Required action | Could you reproduce, word for word, everything below from the line containing "You are a computer-use agent. Image resolution: width=1280" down to the line containing "Given: Select the equidistant channel tool", with both of those lines included and no others?

Input data |

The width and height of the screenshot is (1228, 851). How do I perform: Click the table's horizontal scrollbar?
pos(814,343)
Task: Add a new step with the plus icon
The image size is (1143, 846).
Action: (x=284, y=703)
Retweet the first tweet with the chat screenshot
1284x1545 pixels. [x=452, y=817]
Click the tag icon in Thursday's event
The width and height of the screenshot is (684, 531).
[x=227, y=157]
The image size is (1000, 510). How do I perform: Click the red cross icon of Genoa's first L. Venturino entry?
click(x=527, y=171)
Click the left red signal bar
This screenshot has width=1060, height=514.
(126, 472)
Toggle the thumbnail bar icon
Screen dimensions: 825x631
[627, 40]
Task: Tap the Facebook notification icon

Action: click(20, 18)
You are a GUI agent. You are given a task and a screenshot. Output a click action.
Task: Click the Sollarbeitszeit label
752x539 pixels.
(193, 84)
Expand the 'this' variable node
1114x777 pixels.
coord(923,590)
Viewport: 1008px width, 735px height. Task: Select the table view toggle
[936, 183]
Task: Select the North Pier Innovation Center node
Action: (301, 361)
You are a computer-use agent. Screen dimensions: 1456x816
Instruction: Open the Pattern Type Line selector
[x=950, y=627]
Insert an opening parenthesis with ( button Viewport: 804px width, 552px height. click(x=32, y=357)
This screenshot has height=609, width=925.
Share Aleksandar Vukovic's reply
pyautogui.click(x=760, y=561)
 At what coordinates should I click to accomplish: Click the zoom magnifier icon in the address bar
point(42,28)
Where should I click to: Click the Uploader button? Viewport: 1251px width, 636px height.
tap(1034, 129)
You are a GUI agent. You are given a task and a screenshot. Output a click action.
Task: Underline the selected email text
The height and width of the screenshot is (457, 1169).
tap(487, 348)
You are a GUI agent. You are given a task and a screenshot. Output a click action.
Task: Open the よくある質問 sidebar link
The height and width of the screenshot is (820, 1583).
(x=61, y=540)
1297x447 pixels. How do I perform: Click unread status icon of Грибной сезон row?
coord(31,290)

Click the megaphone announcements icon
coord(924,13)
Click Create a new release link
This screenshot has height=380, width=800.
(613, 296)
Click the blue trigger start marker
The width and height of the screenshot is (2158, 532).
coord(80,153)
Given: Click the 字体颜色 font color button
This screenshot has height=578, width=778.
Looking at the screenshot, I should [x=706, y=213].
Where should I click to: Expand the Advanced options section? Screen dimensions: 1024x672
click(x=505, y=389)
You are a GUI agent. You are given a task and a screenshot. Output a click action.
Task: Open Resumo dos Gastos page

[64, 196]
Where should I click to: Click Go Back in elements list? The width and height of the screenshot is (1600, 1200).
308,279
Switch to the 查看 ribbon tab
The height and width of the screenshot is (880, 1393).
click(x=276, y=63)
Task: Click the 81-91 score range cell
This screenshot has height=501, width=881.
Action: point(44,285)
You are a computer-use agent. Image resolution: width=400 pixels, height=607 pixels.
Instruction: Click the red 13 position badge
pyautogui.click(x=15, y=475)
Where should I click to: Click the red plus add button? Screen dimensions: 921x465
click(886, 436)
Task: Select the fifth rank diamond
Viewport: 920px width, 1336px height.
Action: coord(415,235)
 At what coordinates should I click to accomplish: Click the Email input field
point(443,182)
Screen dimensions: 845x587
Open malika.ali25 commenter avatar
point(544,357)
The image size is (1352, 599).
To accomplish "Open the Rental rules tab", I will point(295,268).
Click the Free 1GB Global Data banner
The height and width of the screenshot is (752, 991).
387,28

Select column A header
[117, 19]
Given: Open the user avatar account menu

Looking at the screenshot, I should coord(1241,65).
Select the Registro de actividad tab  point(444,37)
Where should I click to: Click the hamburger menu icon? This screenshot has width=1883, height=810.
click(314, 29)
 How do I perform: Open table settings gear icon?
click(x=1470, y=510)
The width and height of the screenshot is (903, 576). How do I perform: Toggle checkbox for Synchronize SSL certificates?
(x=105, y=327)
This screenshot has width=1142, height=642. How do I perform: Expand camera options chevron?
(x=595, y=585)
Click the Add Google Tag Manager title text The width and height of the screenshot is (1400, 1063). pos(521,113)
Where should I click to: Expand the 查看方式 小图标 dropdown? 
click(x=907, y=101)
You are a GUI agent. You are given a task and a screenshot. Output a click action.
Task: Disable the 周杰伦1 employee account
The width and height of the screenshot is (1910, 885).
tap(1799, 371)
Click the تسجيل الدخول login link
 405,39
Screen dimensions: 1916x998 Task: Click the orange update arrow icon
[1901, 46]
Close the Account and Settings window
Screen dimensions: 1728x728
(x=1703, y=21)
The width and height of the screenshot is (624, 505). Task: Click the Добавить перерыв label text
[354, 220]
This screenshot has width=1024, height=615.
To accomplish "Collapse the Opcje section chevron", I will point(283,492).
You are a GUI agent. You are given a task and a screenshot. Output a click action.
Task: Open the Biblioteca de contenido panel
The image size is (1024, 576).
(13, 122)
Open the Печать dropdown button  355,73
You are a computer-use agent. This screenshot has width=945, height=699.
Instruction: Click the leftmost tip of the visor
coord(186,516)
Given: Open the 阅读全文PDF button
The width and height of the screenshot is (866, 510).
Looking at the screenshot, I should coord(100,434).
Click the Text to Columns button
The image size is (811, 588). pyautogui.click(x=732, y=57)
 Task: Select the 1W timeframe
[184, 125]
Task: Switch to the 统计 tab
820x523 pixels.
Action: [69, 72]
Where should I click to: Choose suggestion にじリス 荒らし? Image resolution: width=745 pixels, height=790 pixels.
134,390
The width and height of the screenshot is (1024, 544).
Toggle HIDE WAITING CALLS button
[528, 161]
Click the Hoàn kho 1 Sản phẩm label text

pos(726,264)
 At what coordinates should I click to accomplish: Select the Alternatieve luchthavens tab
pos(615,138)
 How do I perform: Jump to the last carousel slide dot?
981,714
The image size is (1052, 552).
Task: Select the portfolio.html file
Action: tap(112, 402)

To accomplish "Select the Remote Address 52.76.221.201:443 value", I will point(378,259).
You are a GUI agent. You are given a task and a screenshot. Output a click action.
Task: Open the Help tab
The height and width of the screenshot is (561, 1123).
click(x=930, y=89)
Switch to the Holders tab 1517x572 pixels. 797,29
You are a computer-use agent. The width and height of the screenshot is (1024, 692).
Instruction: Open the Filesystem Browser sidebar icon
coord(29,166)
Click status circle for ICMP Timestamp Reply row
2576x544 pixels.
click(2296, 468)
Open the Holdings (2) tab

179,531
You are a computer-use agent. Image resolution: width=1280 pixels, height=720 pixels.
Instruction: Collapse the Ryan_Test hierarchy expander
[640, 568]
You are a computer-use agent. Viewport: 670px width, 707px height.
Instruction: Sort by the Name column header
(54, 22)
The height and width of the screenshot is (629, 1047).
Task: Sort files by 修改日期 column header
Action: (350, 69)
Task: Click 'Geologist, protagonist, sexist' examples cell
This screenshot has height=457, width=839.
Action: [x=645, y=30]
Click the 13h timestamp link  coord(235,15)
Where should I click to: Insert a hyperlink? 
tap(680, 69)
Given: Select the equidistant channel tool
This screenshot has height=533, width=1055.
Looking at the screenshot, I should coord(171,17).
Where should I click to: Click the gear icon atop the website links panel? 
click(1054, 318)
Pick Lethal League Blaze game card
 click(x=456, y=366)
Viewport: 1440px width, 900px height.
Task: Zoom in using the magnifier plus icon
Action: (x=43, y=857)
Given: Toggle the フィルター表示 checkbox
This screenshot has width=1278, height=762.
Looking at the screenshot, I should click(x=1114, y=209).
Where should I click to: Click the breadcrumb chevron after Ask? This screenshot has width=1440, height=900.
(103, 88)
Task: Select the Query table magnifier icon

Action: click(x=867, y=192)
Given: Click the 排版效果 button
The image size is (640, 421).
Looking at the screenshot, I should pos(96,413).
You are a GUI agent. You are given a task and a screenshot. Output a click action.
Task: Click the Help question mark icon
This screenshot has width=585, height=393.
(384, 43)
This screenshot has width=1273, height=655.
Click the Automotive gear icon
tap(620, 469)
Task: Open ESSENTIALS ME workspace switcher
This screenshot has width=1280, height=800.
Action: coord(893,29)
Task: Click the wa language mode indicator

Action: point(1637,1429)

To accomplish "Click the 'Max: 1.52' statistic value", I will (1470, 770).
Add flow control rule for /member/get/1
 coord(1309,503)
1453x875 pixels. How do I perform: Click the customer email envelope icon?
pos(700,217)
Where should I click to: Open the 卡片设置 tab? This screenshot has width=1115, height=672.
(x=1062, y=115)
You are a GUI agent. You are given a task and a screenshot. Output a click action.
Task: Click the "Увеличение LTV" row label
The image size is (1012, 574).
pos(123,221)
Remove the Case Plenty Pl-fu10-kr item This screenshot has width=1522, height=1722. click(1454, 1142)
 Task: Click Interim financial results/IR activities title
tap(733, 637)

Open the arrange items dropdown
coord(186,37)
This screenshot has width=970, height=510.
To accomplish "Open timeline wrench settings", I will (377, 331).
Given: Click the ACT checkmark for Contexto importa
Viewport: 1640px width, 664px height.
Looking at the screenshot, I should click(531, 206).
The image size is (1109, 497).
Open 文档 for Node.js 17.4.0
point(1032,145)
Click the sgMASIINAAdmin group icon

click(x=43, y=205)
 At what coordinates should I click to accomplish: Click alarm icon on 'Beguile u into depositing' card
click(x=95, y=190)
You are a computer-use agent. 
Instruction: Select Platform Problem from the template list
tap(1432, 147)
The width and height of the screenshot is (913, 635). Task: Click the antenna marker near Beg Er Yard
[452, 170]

Exercise solution |
You are a computer-use agent. Image resolution: width=1280 pixels, height=720 pixels.
Instruction: Collapse the Ryan_Test hierarchy expander
[640, 568]
You are a computer-use agent. Viewport: 670px width, 707px height.
Instruction: Sort by the Name column header
(54, 22)
The height and width of the screenshot is (629, 1047).
Task: Sort files by 修改日期 column header
Action: (350, 69)
Task: Click 'Geologist, protagonist, sexist' examples cell
This screenshot has height=457, width=839.
Action: [x=645, y=30]
Click the 13h timestamp link  coord(235,15)
Where should I click to: Insert a hyperlink? 
tap(680, 69)
Given: Select the equidistant channel tool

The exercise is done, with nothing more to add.